> _DIRECTIONS FOR THIS TASK_
Repeat exactly each line of the data provided below.
** MATERIAL FOR THIS TASK follows **
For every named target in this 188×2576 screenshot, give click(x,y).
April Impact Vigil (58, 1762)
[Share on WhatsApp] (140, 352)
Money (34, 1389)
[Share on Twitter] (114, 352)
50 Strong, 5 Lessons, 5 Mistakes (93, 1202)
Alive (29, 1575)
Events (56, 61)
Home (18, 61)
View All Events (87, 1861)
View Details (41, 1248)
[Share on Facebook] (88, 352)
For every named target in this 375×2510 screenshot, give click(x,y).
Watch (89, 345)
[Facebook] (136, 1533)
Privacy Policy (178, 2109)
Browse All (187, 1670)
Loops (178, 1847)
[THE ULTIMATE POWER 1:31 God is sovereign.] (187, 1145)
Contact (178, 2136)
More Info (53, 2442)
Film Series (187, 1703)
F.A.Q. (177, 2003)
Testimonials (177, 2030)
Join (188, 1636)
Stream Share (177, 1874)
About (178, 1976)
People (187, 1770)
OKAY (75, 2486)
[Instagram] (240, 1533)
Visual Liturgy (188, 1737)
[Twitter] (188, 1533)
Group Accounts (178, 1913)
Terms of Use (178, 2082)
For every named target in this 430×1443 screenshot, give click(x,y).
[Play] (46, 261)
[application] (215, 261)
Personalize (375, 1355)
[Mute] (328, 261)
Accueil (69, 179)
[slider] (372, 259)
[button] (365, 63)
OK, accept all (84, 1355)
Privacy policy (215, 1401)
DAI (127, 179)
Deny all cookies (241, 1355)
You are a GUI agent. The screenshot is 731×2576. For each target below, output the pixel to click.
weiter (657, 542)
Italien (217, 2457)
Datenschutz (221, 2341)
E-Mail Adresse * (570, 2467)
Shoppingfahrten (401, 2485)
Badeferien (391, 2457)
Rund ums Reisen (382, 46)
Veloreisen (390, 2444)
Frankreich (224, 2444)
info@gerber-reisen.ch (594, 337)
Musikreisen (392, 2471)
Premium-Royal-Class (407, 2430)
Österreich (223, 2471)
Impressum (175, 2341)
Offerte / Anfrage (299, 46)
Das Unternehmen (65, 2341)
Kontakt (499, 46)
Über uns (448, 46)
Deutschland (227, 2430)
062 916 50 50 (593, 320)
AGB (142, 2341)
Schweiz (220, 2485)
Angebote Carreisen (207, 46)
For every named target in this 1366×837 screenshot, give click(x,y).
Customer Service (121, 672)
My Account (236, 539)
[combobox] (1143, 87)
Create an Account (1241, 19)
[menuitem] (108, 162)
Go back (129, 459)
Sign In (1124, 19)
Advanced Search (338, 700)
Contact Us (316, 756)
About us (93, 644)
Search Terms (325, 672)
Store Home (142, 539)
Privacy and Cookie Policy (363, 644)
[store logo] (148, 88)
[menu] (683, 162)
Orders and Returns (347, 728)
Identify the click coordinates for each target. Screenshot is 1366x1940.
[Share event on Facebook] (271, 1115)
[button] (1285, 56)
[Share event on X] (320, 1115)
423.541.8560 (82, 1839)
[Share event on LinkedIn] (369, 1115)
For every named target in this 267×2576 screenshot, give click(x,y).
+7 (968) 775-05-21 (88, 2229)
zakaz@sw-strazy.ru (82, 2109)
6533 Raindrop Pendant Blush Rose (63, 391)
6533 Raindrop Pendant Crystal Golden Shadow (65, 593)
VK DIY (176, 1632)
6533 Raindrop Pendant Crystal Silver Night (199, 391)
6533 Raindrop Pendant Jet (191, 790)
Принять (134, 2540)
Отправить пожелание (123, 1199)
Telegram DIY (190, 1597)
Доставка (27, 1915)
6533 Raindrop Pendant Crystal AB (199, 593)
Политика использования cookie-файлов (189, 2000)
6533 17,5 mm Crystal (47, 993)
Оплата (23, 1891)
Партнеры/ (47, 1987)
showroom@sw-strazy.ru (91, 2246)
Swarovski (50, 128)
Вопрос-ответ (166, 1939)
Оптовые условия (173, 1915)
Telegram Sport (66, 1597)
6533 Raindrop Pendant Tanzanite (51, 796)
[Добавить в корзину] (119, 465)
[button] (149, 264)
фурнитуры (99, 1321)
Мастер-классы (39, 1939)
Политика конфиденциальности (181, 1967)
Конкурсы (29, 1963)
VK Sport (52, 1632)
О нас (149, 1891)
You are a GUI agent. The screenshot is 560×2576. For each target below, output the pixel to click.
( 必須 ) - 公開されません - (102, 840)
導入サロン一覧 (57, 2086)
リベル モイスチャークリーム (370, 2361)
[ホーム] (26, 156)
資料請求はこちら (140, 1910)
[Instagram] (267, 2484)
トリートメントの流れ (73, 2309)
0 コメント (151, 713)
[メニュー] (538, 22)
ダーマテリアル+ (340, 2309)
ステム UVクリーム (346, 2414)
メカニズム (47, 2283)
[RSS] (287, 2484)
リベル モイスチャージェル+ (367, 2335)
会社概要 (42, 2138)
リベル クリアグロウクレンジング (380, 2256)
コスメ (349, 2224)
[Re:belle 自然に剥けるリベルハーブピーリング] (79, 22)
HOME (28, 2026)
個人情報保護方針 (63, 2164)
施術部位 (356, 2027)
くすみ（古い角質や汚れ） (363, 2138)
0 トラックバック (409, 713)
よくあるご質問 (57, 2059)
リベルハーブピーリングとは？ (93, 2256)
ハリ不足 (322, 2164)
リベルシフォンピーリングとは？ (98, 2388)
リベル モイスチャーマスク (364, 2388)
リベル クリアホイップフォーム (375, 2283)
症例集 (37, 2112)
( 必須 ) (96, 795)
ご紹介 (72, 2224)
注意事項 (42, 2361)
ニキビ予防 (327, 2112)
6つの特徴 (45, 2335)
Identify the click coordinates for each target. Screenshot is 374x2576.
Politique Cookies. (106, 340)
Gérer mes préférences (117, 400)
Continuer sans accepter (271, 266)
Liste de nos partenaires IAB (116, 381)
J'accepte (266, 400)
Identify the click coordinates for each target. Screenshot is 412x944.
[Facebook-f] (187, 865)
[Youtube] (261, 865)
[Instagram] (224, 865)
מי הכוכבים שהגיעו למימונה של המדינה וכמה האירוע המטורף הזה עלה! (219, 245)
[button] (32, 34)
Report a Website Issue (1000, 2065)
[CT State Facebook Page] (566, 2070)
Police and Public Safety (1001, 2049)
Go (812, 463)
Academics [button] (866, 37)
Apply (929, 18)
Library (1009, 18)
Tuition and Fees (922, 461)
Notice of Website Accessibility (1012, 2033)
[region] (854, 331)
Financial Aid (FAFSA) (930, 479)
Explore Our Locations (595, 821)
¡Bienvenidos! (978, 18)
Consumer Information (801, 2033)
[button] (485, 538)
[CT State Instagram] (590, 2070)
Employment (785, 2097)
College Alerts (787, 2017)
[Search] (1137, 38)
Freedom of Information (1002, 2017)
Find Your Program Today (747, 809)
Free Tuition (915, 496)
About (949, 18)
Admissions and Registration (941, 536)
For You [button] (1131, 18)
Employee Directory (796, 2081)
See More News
** End of MATERIAL FOR THIS TASK **
> _YOUR RESPONSE_
For every named target in this 188×2576 screenshot, give click(x,y).
April Impact Vigil (58, 1762)
[Share on WhatsApp] (140, 352)
Money (34, 1389)
[Share on Twitter] (114, 352)
50 Strong, 5 Lessons, 5 Mistakes (93, 1202)
Alive (29, 1575)
Events (56, 61)
Home (18, 61)
View All Events (87, 1861)
View Details (41, 1248)
[Share on Facebook] (88, 352)
For every named target in this 375×2510 screenshot, give click(x,y).
Watch (89, 345)
[Facebook] (136, 1533)
Privacy Policy (178, 2109)
Browse All (187, 1670)
Loops (178, 1847)
[THE ULTIMATE POWER 1:31 God is sovereign.] (187, 1145)
Contact (178, 2136)
More Info (53, 2442)
Film Series (187, 1703)
F.A.Q. (177, 2003)
Testimonials (177, 2030)
Join (188, 1636)
Stream Share (177, 1874)
About (178, 1976)
People (187, 1770)
OKAY (75, 2486)
[Instagram] (240, 1533)
Visual Liturgy (188, 1737)
[Twitter] (188, 1533)
Group Accounts (178, 1913)
Terms of Use (178, 2082)
For every named target in this 430×1443 screenshot, give click(x,y).
[Play] (46, 261)
[application] (215, 261)
Personalize (375, 1355)
[Mute] (328, 261)
Accueil (69, 179)
[slider] (372, 259)
[button] (365, 63)
OK, accept all (84, 1355)
Privacy policy (215, 1401)
DAI (127, 179)
Deny all cookies (241, 1355)
You are a GUI agent. The screenshot is 731×2576. For each target below, output the pixel to click.
weiter (657, 542)
Italien (217, 2457)
Datenschutz (221, 2341)
E-Mail Adresse * (570, 2467)
Shoppingfahrten (401, 2485)
Badeferien (391, 2457)
Rund ums Reisen (382, 46)
Veloreisen (390, 2444)
Frankreich (224, 2444)
info@gerber-reisen.ch (594, 337)
Musikreisen (392, 2471)
Premium-Royal-Class (407, 2430)
Österreich (223, 2471)
Impressum (175, 2341)
Offerte / Anfrage (299, 46)
Das Unternehmen (65, 2341)
Kontakt (499, 46)
Über uns (448, 46)
Deutschland (227, 2430)
062 916 50 50 (593, 320)
AGB (142, 2341)
Schweiz (220, 2485)
Angebote Carreisen (207, 46)
For every named target in this 1366×837 screenshot, give click(x,y).
Customer Service (121, 672)
My Account (236, 539)
[combobox] (1143, 87)
Create an Account (1241, 19)
[menuitem] (108, 162)
Go back (129, 459)
Sign In (1124, 19)
Advanced Search (338, 700)
Contact Us (316, 756)
About us (93, 644)
Search Terms (325, 672)
Store Home (142, 539)
Privacy and Cookie Policy (363, 644)
[store logo] (148, 88)
[menu] (683, 162)
Orders and Returns (347, 728)
Identify the click coordinates for each target. Screenshot is 1366x1940.
[Share event on Facebook] (271, 1115)
[button] (1285, 56)
[Share event on X] (320, 1115)
423.541.8560 (82, 1839)
[Share event on LinkedIn] (369, 1115)
For every named target in this 267×2576 screenshot, give click(x,y).
+7 (968) 775-05-21 (88, 2229)
zakaz@sw-strazy.ru (82, 2109)
6533 Raindrop Pendant Blush Rose (63, 391)
6533 Raindrop Pendant Crystal Golden Shadow (65, 593)
VK DIY (176, 1632)
6533 Raindrop Pendant Crystal Silver Night (199, 391)
6533 Raindrop Pendant Jet (191, 790)
Принять (134, 2540)
Отправить пожелание (123, 1199)
Telegram DIY (190, 1597)
Доставка (27, 1915)
6533 Raindrop Pendant Crystal AB (199, 593)
Политика использования cookie-файлов (189, 2000)
6533 17,5 mm Crystal (47, 993)
Оплата (23, 1891)
Партнеры/ (47, 1987)
showroom@sw-strazy.ru (91, 2246)
Swarovski (50, 128)
Вопрос-ответ (166, 1939)
Оптовые условия (173, 1915)
Telegram Sport (66, 1597)
6533 Raindrop Pendant Tanzanite (51, 796)
[Добавить в корзину] (119, 465)
[button] (149, 264)
фурнитуры (99, 1321)
Мастер-классы (39, 1939)
Политика конфиденциальности (181, 1967)
Конкурсы (29, 1963)
VK Sport (52, 1632)
О нас (149, 1891)
You are a GUI agent. The screenshot is 560×2576. For each target below, output the pixel to click.
( 必須 ) - 公開されません - (102, 840)
導入サロン一覧 (57, 2086)
リベル モイスチャークリーム (370, 2361)
[ホーム] (26, 156)
資料請求はこちら (140, 1910)
[Instagram] (267, 2484)
トリートメントの流れ (73, 2309)
0 コメント (151, 713)
[メニュー] (538, 22)
ダーマテリアル+ (340, 2309)
ステム UVクリーム (346, 2414)
メカニズム (47, 2283)
[RSS] (287, 2484)
リベル モイスチャージェル+ (367, 2335)
会社概要 (42, 2138)
リベル クリアグロウクレンジング (380, 2256)
コスメ (349, 2224)
[Re:belle 自然に剥けるリベルハーブピーリング] (79, 22)
HOME (28, 2026)
個人情報保護方針 (63, 2164)
施術部位 (356, 2027)
くすみ（古い角質や汚れ） (363, 2138)
0 トラックバック (409, 713)
よくあるご質問 (57, 2059)
リベルハーブピーリングとは？ (93, 2256)
ハリ不足 (322, 2164)
リベルシフォンピーリングとは？ (98, 2388)
リベル モイスチャーマスク (364, 2388)
リベル クリアホイップフォーム (375, 2283)
症例集 (37, 2112)
( 必須 ) (96, 795)
ご紹介 (72, 2224)
注意事項 (42, 2361)
ニキビ予防 (327, 2112)
6つの特徴 (45, 2335)
Identify the click coordinates for each target. Screenshot is 374x2576.
Politique Cookies. (106, 340)
Gérer mes préférences (117, 400)
Continuer sans accepter (271, 266)
Liste de nos partenaires IAB (116, 381)
J'accepte (266, 400)
Identify the click coordinates for each target. Screenshot is 412x944.
[Facebook-f] (187, 865)
[Youtube] (261, 865)
[Instagram] (224, 865)
מי הכוכבים שהגיעו למימונה של המדינה וכמה האירוע המטורף הזה עלה! (219, 245)
[button] (32, 34)
Report a Website Issue (1000, 2065)
[CT State Facebook Page] (566, 2070)
Police and Public Safety (1001, 2049)
Go (812, 463)
Academics [button] (866, 37)
Apply (929, 18)
Library (1009, 18)
Tuition and Fees (922, 461)
Notice of Website Accessibility (1012, 2033)
[region] (854, 331)
Financial Aid (FAFSA) (930, 479)
Explore Our Locations (595, 821)
¡Bienvenidos! (978, 18)
Consumer Information (801, 2033)
[button] (485, 538)
[CT State Instagram] (590, 2070)
Employment (785, 2097)
College Alerts (787, 2017)
[Search] (1137, 38)
Freedom of Information (1002, 2017)
Find Your Program Today (747, 809)
Free Tuition (915, 496)
About (949, 18)
Admissions and Registration (941, 536)
For You [button] (1131, 18)
Employee Directory (796, 2081)
See More News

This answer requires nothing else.